I tried the new Record type TTimeSpan in Delphi 2010. But I encourage a very strange problem.

assert(TTimeSpan.FromMilliseconds(5000).Milliseconds = 5000);

This assertion does not pass. The value of 'TTimeSpan.FromMilliseconds(5000).Milliseconds' is expected to be 5000, but it was 0.

I dig deeper:

function TTimeSpan.GetMilliseconds: Integer;
begin
  Result := Integer((FTicks div TicksPerMillisecond) mod 1000);
end;

FTicks = 50000000
TicksPerMillisecond = 10000
FTick div TicksPerMillisecond = 50000000 div 10000 = 5000
(FTick div TicksPerMillisecond) mod 1000 = 5000 mod 1000 = 0 // I do not understand, why mod 1000
Integer((FTick div TicksPerMillisecond) mod 1000) = Integer(0) = 0 

My code interpretation is correct, isn't it?

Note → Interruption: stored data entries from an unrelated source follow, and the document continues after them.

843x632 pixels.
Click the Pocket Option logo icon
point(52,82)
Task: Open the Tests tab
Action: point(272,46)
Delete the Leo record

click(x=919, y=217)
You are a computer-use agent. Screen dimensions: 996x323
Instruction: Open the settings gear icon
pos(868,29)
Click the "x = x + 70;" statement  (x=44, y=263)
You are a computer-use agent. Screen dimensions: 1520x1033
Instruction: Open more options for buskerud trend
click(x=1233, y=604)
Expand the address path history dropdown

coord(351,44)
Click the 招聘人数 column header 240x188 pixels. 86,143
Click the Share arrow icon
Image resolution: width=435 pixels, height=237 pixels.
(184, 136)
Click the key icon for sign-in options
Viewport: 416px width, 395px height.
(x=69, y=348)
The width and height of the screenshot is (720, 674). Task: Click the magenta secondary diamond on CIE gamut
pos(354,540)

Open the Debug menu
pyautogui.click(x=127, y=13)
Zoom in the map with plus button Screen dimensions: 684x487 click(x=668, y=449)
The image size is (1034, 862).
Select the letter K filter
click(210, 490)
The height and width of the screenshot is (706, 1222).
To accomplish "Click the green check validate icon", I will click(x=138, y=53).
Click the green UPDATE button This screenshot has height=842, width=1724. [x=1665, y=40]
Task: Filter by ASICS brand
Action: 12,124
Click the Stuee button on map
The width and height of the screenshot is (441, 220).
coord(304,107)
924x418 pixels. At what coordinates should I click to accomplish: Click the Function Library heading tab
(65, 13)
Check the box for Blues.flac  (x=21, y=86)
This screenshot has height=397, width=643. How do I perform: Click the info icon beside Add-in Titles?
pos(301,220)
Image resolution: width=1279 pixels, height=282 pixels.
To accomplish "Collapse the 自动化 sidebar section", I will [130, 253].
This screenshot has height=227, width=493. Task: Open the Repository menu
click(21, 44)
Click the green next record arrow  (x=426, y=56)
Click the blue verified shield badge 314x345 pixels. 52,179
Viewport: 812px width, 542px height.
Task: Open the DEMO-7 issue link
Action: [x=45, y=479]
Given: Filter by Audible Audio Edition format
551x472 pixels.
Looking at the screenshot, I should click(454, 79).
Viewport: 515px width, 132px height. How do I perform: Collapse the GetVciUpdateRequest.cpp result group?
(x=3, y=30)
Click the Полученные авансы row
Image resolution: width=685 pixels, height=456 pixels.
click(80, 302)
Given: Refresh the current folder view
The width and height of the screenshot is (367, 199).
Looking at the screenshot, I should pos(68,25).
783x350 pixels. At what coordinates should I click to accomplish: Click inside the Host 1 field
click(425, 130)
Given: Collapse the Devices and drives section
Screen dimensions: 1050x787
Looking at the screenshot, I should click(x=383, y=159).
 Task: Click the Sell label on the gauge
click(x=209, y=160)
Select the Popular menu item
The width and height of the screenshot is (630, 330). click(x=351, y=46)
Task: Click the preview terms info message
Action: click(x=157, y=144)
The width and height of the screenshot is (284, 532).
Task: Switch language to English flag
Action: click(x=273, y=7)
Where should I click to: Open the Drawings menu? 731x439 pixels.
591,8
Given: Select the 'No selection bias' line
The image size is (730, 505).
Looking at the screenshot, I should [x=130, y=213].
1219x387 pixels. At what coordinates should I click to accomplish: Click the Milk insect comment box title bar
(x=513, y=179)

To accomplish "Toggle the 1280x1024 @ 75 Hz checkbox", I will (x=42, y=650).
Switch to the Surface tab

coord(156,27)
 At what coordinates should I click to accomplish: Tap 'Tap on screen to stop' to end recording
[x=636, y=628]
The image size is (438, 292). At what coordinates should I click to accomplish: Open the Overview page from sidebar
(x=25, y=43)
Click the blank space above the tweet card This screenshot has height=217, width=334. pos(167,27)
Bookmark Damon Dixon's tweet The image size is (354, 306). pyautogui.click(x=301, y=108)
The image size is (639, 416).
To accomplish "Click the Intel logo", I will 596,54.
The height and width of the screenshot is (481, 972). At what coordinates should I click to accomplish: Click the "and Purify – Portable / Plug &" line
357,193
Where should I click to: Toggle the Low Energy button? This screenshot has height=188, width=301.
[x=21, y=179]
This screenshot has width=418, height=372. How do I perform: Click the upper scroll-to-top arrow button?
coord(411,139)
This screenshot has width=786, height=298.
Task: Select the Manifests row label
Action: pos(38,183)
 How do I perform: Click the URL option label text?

UPDATE: The method GetTotalMilliseconds (double precision) is implemented correctly.

+2  A: 

You must use TotalMilliseconds instead of Milliseconds property.

It works better !

assert(TTimeSpan.FromMilliseconds(5000).TotalMilliseconds = 5000); 

From documentation:

TotalMilliseconds Double
Timespan expressed as milliseconds and part milliseconds

TridenT
Hey Dude, Thanks, this works! The wrong result of Milliseconds does have confused me. IMO, TTimeSpan is an immutable data type, so any modification should return a new Instance. I suppose, GetTotalMilliseconds returns a value at double precision and GetMilliseconds returns a value at integer precision. Anyway the implementation of GetMilliseconds seems to be very much incorrect.
stanleyxu2005
Yeah, I don't understand the `Milliseconds` property ! And the help file doesn't really .. well ... helps !
TridenT
+4  A: 

You are confusing the properties giving the total amount expressed in a given unit with the properties giving the portion of a value when you break it up into its components (days, hours, minutes, seconds, milliseconds, ticks).

With those, you get the integer remainder for each category. So, Milliseconds will always be between 0 and 999 (Number Of Milliseconds Per Second - 1).
Or, another example, if you have 72 minutes, TotalMinutes is 72, but Minutes is 12.

It is very much similar to the DecodeDateTime function to break up a TDateTime.

And for what you want to achieve, you definitely need to use the TotalMilliseconds property, as TridenT pointed out, but the code for GetMilliseconds is indeed correct in TimeSpan.

François
Thanks Francois, now I understand the logic.